Assignment:
Copy the lines below, please, starting with the one that contains "This screenshot has" and ending with the last. Pictures stay out.

=== The data ===

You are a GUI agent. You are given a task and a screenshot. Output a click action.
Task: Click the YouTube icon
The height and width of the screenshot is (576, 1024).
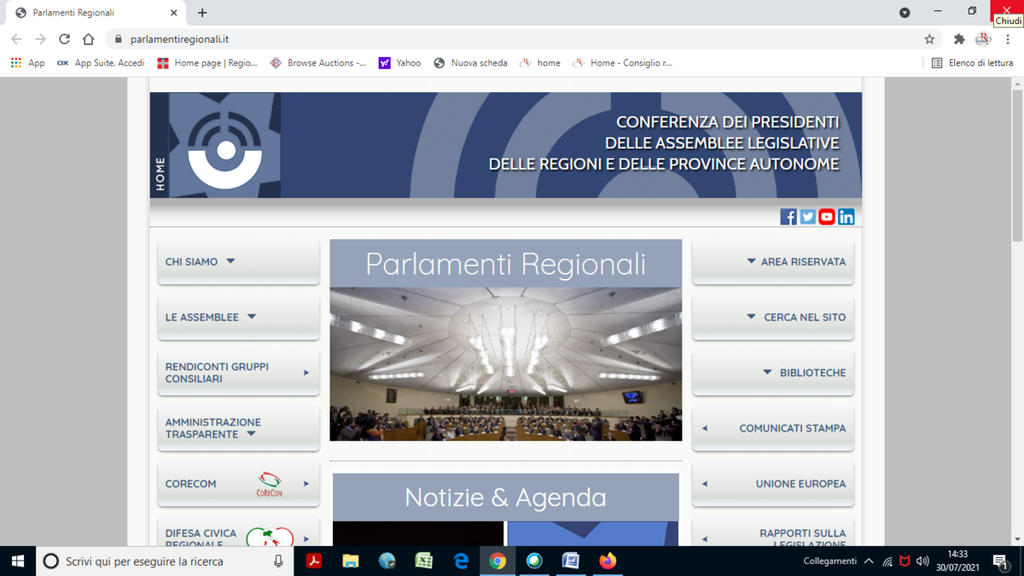coord(827,217)
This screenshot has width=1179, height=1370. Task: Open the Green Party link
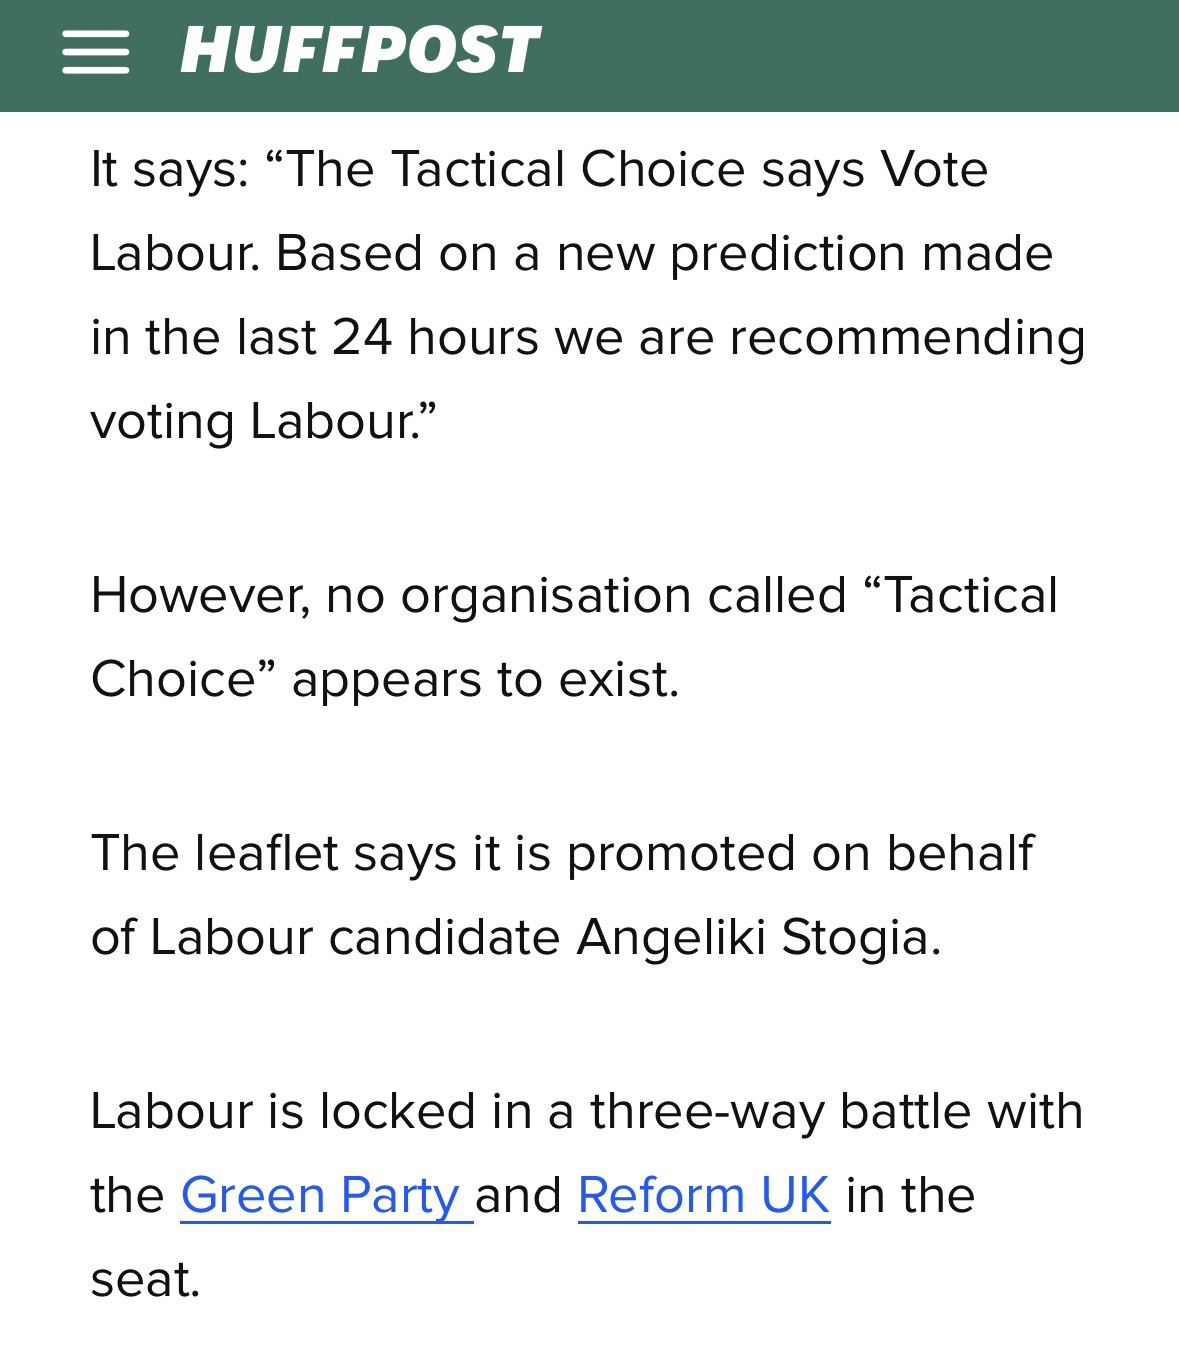pyautogui.click(x=320, y=1195)
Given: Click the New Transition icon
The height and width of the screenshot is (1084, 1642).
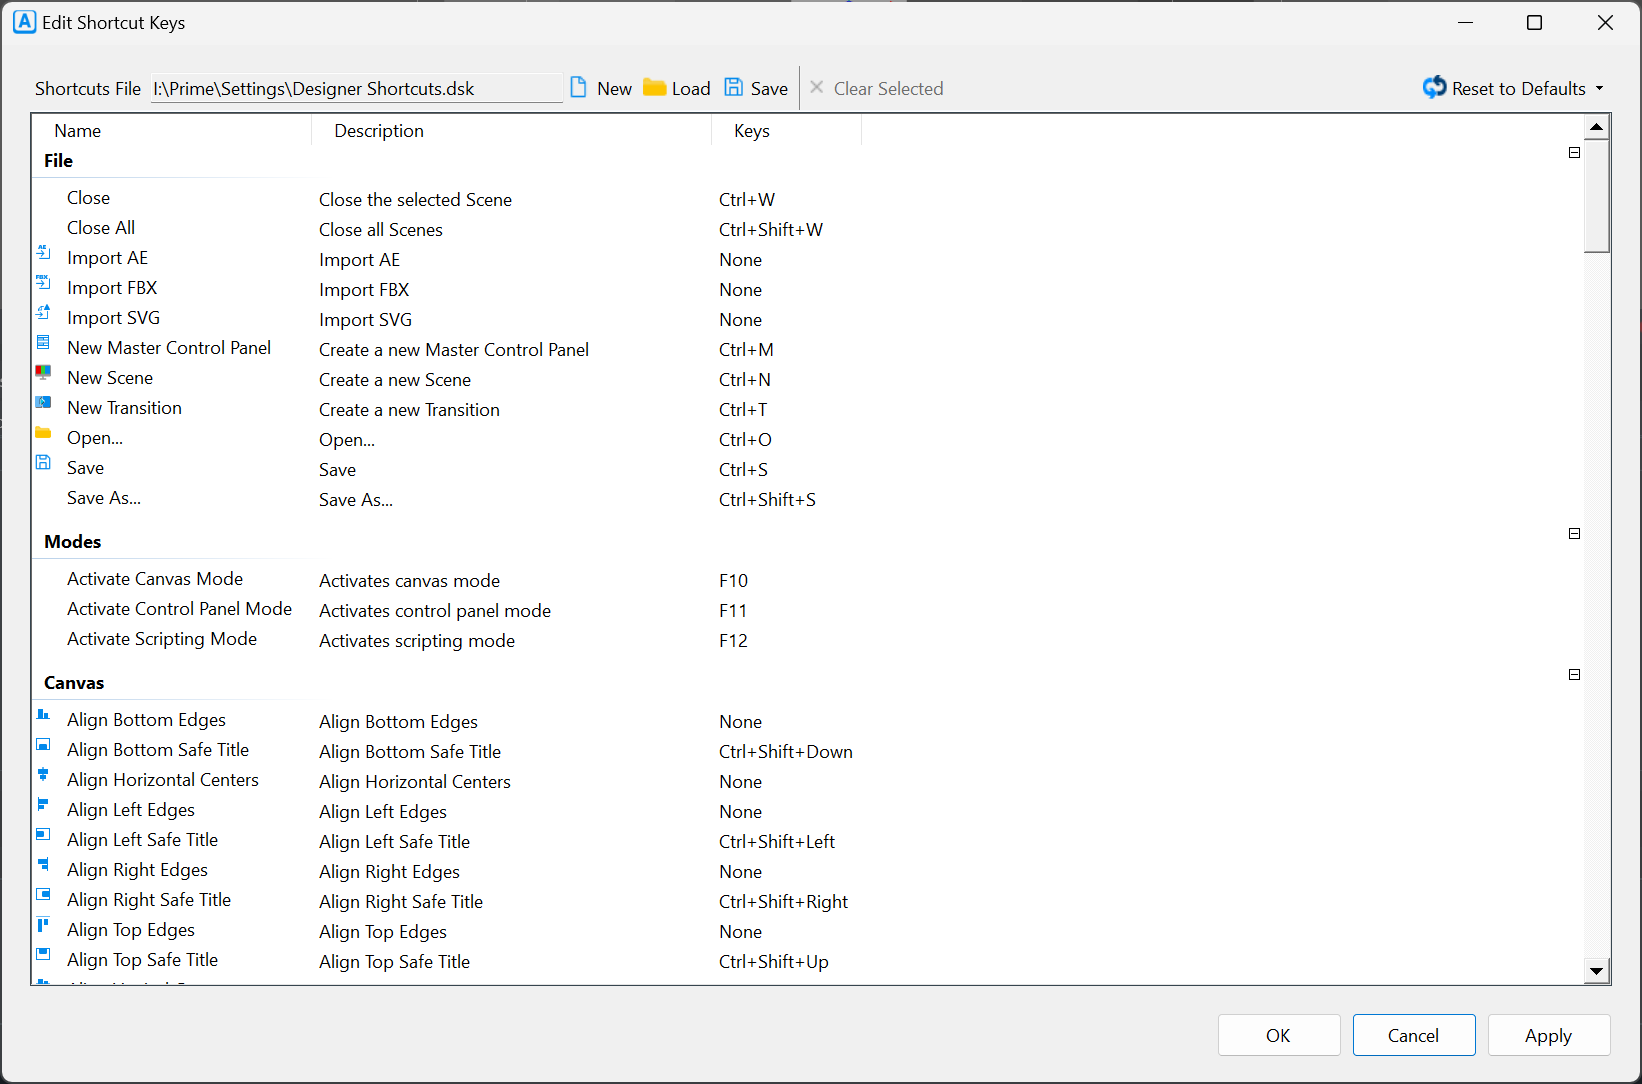Looking at the screenshot, I should (43, 402).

===

Answer section:
This screenshot has width=1179, height=1370. Task: Open the Green Party link
pyautogui.click(x=320, y=1195)
Given: Click the New Transition icon
The height and width of the screenshot is (1084, 1642).
Looking at the screenshot, I should (43, 402).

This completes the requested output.